7. The method for optimizing sports field trajectories according to claim 6, characterized in that, The filtering algorithm used to filter the original trajectory data specifically includes: Set a corresponding initial window for each trajectory point of the original trajectory data, and calculate the local standard deviation of the trajectory points within the initial window; Adjust the corresponding initial window based on each of the local standard deviations; Based on each adjusted initial window, the corresponding trajectory points of the original trajectory data are filtered.

8. A sports field trajectory optimization device, applied to wearable smart devices, characterized in that, include: The feature analysis module is configured to: perform thinning processing on the acquired motion field trajectory data to obtain target sample data; Based on the first curve point and the first straight point of the target sample data, determine the first vector; Based on the curvature, position information, and velocity of all trajectory points in the target sample data, a second vector is determined; based on the first vector and the second vector, a curvature threshold is determined.
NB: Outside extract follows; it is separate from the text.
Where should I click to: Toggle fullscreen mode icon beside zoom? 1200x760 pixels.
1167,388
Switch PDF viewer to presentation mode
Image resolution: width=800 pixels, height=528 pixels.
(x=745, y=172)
Based on the curvature threshold and the curvature, identify the second curve point and the second straight point among all trajectory points; The fitting module is configured to fit the second curve point and the second straight point to determine the trajectory of the track; the first curve point and the first straight point are obtained by the user by labeling all trajectory points.

9. A wearable smart device, comprising a memory, a processor, and a computer program stored in the memory, characterized in that, The processor executes the computer program to implement the steps of the sports field trajectory optimization method according to any one of claims 1-7.

10. A computer program product, comprising a computer program, characterized in that, When executed by a processor, the computer program implements the steps of the sports field trajectory optimization method according to any one of claims 1-7.